O que vêm? O que lembram? Com que sonham? Ao fundo a igreja nova da paróquia. Ao lado a casa de Iemanjá, a deusa mãe do mar. Rezaram nas duas. Para salvar a capela velha, que ia ser demolida por atrapalhar o trânsito e já não servir para rezar. Hoje, dia 1 de fevereiro, quando o sol cair no horizonte, as três casas das deusas vão estar abertas. Hordas de devotos vão descer as ladeiras, vindos das favelas, das ruas estreitas, dos prédios altos encaixados nas colinas, feitos para ricos e gringos verem em segurança, nas coberturas das casas e dos hotéis, com whisky gelado e ar condicionado, o povo em festa. Os mendigos, abrigados na praia, quase sem teto, debaixo de uma canoa quando chove, não precisam de descer. Estão mais perto de Iemanjá, que a todos acolhe, na sua noite, e depois no seu dia. É um mar de gente, já não se distingue o que é rua, o que é praia, e o que é mar. A baiana de branco manda ao gringo um acarajé e um coco verde pelo filho menino. As deusas juntam os homens para os perdoar.

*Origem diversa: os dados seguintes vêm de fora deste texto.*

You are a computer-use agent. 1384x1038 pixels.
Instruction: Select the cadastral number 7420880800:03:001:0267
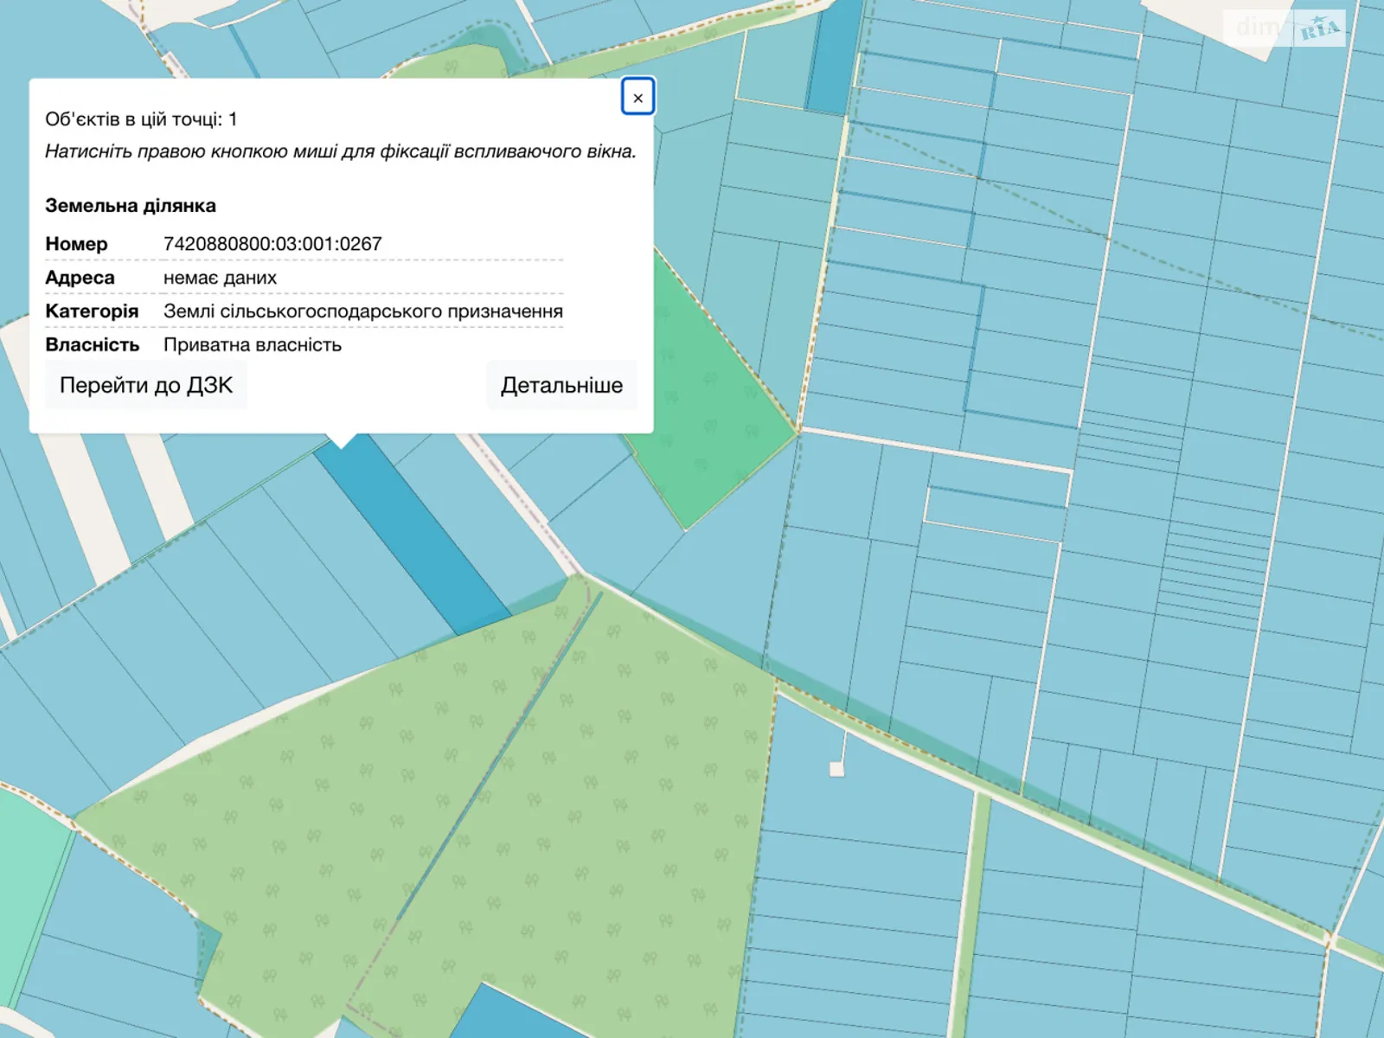(272, 244)
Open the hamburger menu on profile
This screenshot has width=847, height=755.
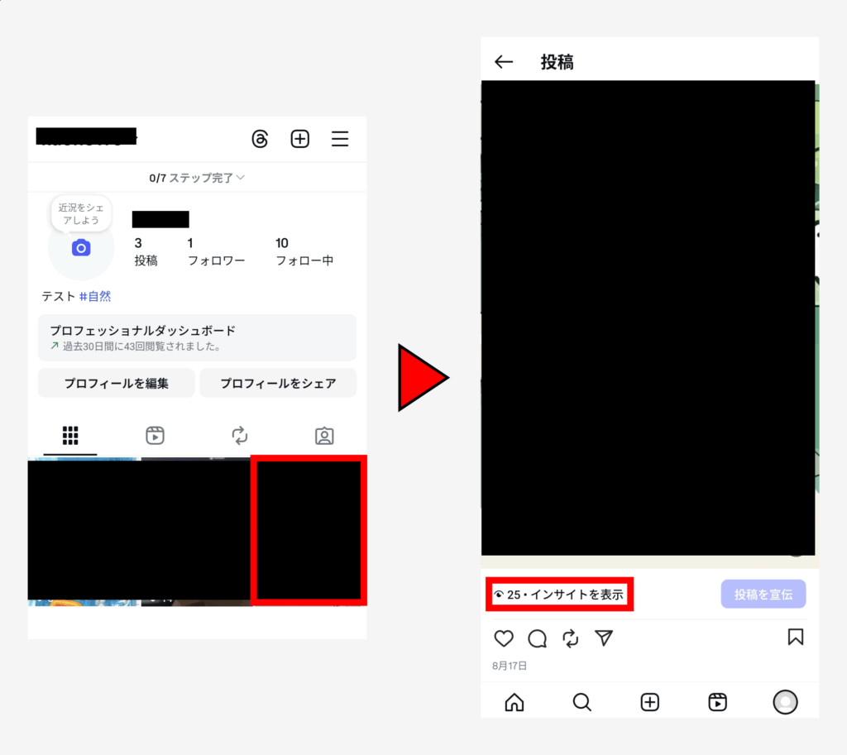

A mangueira da casa do Rio Vermelho é uma heroína discreta neste vendaval. Traz no DNA a história do mundo no espaço e no tempo. Nasceu selvagem na Índia antes de bichos e homens. Deu-lhes sombra e frutos quando apareceram nas clareiras. Deixou-se plantar há 5 000 anos pelos primeiros civilizados. Viajou com mercadores persas e árabes para África e com navegadores portugueses e escravos africanos para a América. Para se misturarem com os índios novos do lado de cá e criarem o Brasil. Faz parte, sem pecar, desta intensa sinfonia no Novo Mundo. Onde Jorge Amado entronizou a sua sombra como o paraíso da casa, lugar eterno onde podemos descansar, sem foices nem martelos, nem estrelas redentoras em bandeiras, só com o arco e a flecha de um índio cupido apaixonado por uma sereia. A mangueira do Rio Vermelho morre e renasce há mais anos do que nós. É a avó serena que dá paz aos sonhos do poeta e da sua amada quando traz a brisa para os embalar.
Salvador, setembro de 2024
Paulo de Lencastre
Nota do autor:
(1) Os oito orixás do Dique do Tororó são os deuses maiores do candomblé baiano. Percebi que são quatro mulheres e quatro homens. Iemanjá é a deusa das deusas, a deusa do mar, a deusa mãe dos outros deuses, a matriz de tudo, Nossa Senhora. Nanã é a deusa avó, Santana, a deusa dos pântanos, das águas paradas, que ajuda os velhos e os mortos a partirem da vida. Oxum é a deusa filha, das águas doces, dos rios, filha de Iemanjá com Oxalá, a deusa linda, sedutora e fértil, da Conceição ou da Aparecida. Iansã é sua irmã, mais nova e mais vigorosa, a deusa dos ventos, dos raios e das tempestades, a Santa Bárbara mártir, morta por não renegar a fé. Oxossi, seu irmão mais próximo, o orixá de cabeça de Jorge Amado, é o deus primitivo, da selva, do arco e da flecha, o caçador da noite, São Sebastião. Ogum é o irmão do dia, o deus másculo da guerra, São Jorge. Xangô é o deus pai, sábio, da justiça, da lei divina, São Jerónimo, que distinguiu os evangelhos bons dos maus. Oxalá é o filho, o deus bom, Jesus. Cada orixá tem os seus exus, espíritos que trabalham na vibração dos deuses e vêm à terra para ajudar os homens. São pretos velhos, caboclos, crianças como Cosme e Damião, mas também podem ser anjos maus, demónios, enviados dos deuses para tentar os homens e os ensinarem a conviver com o bem e com o mal.
Nota do editor:
(2) celular no Brasil significa telemóvel em Portugal.